_Short problem 1:_ Give every distinct percentage figure that appears in the article on Indian economic growth.
_Short problem 2:_
Answer these from the article on Indian economic growth:
(a) Whose official data reported the July-September growth figure?
(b) What is the estimated real GDP for Q2 of 2024-25?
(c) What did RBI forecast for the April-June quarter?
_Short problem 3:_ Resume the article on Indian economic growth after its final sentence and carry it forward.

_Supplied text:_
--

The Indian economy grew by 5.4 per cent in the July-September quarter of the current financial year, causing concern in the corporate and business sectors. What is slowing the Indian economy and what is the way out?

Our Bureau
Mumbai/New Delhi

In a warning sign for the country’s economy, the Indian economy grew by 5.4 per cent in real terms in the July-September quarter of the current financial year 2024-25, Ministry of Statistics and Programme Implementation’s official data showed on Friday. The quarterly growth was quite lower than RBI’s forecast of 7 per cent.

Real GDP in Q2 of 2024-25 is estimated at Rs 44.10 lakh crore, against Rs 41.86 lakh crore in Q2 of 2023-24, showing a moderate growth rate of 5.4 per cent. Last year same quarter, India grew 8.1 per cent. Indian economy grew 6.7 per cent in the April-June quarter, lower than RBI’s 7.1 per cent forecast.

--

_Data lines:_
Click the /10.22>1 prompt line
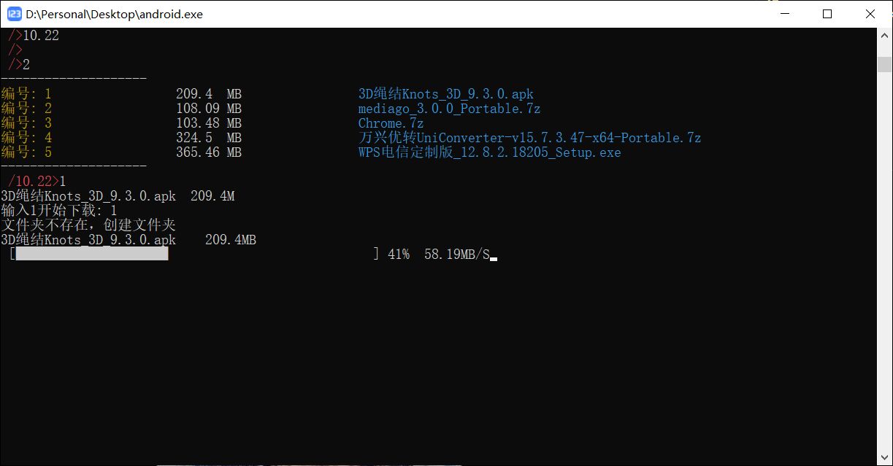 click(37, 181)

--

_Expected output 1:_ 5.4 per cent, 7 per cent, 8.1 per cent, 6.7 per cent, 7.1 per cent

_Expected output 2:_
(a) The Ministry of Statistics and Programme Implementation
(b) Rs 44.10 lakh crore
(c) 7.1 per cent

_Expected output 3:_
The RBI has pegged India’s 2024-25 GDP growth at 7.2 per cent. IMF and World have pegged it at 7.0 per cent. Many global rating agencies and multilateral organizations have also revised their growth forecasts for India upwards.

In its latest monetary policy review meeting in October, RBI pegged Q2 growth forecast at 7.0 per cent; Q3 at 7.4 per cent; and Q4 at 7.4 per cent. Real GDP growth for Q1 of next financial year 2025-26 is projected at 7.3 per cent.

The Economic Survey tabled in Parliament earlier this year “conservatively” projected India’s real GDP growth at 6.5-7 per cent for 2024-25, acknowledging that market expectations are higher. Real GDP growth is the reported economic growth adjusted for inflation.

S&P Global Ratings this Monday retained India’s GDP forecast for the current financial year 2024-25 at 6.8 per cent while cutting economic growth forecasts for the next two years. The Reserve Bank of India last week said that the weakness witnessed in the Indian economy, particularly in the recent quarter, is behind us.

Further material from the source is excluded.